Abstract Body: Bicaudal-C1 (Bicc1) is an RNA-binding protein essential for heart and kidney development. It plays a key role in autosomal dominant polycystic kidney disease (ADPKD), a common inherited kidney disorder that often leads to heart dysfunction, failure, and cardiovascular-kidney-metabolic (CKM) syndrome. In the kidney, Bicc1 interacts with two ADPKD-associated genes, Polycystin-1 (Pkd1) and Polycystin-2 (Pkd2). Both Pkd1 and Pkd2 regulate calcium cycling in cardiomyocytes, thereby maintaining cardiac function in adulthood. However, the role of Bicc1 in the postnatal heart and its involvement in heart failure (HF) beyond ADPKD-associated CKM remain unclear.
To address this knowledge gap, we are investigating the role of Bicc1 in cardiac homeostasis and failure using gain- and loss-of-function approaches, next-generation sequencing, and the analysis of human heart failure (HF) patient samples.
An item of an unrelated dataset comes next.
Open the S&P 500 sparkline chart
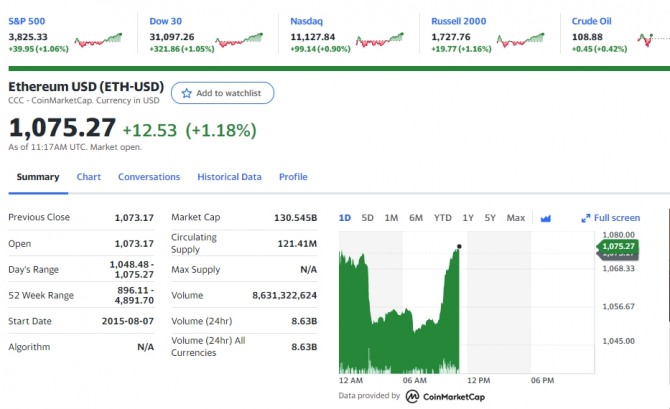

Our findings show that Bicc1 is highly expressed in neonatal and early postnatal mouse hearts, with its expression declining in adulthood but remaining detectable. Interestingly, in adult humans and mice, Bicc1 is predominantly expressed in cardiac fibroblasts, with low expression in cardiomyocytes. Moreover, in hearts from a surgically induced HF mouse model and in human patients with end-stage HF, Bicc1 expression is upregulated. Overexpression of Bicc1 in adult mouse hearts leads to decreased systolic function and exacerbated cardiac fibrosis in an HF model. Furthermore, preliminary data show reduced Pkd2 expression in the developing hearts of Bicc1 knockout mice, while Pkd1 expression remains unaffected. This suggests that Bicc1 regulates Pkd2 expression in the heart similarly to its function in the kidney. At the cellular level, transcriptomic analysis reveals the involvement of Bicc1 in cardiomyocyte contractility, calcium regulation, and extracellular matrix organization, as well as several novel pathways that, when disrupted, may contribute to HF progression.
These findings demonstrate that Bicc1 plays a distinct role in cardiac dysfunction and failure, extending beyond its known role in ADPKD-related CKM.